Nothing other than the lines from the one containing "The image size" through the last line of the data below should be output, each reproduced exactly.

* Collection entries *
::::
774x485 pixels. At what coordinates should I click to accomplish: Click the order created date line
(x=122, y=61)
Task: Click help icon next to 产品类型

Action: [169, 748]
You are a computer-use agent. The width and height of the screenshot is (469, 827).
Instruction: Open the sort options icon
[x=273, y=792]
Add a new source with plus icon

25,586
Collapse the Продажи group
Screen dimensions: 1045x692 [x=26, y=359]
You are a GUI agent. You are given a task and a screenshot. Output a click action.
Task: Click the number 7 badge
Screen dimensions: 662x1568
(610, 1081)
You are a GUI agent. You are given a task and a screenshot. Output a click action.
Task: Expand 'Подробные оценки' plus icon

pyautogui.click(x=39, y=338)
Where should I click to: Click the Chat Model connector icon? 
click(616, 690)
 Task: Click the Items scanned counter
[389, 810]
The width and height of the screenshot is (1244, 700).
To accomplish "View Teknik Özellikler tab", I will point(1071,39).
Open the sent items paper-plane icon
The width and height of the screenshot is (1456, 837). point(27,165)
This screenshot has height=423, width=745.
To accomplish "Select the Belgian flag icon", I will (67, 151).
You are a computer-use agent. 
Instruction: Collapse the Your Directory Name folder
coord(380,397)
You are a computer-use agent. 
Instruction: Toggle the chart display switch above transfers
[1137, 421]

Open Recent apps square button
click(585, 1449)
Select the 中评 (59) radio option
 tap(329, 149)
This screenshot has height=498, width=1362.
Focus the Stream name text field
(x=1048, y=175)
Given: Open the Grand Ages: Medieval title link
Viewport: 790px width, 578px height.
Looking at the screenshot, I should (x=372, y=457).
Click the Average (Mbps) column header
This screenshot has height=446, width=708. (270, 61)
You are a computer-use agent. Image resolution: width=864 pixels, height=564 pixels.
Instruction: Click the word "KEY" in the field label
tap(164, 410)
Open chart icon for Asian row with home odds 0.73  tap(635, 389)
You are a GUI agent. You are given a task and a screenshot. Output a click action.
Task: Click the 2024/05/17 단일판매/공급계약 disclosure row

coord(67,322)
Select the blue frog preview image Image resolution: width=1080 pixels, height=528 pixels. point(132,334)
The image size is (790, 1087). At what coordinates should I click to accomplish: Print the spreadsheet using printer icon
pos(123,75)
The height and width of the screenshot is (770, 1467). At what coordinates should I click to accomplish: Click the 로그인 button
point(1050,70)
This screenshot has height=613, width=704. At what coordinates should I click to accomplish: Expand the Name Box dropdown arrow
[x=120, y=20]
::::
* FINAL ANSWER *
The image size is (790, 1087). At what coordinates should I click to accomplish: Print the spreadsheet using printer icon
pos(123,75)
The height and width of the screenshot is (770, 1467). At what coordinates should I click to accomplish: Click the 로그인 button
point(1050,70)
This screenshot has height=613, width=704. At what coordinates should I click to accomplish: Expand the Name Box dropdown arrow
[x=120, y=20]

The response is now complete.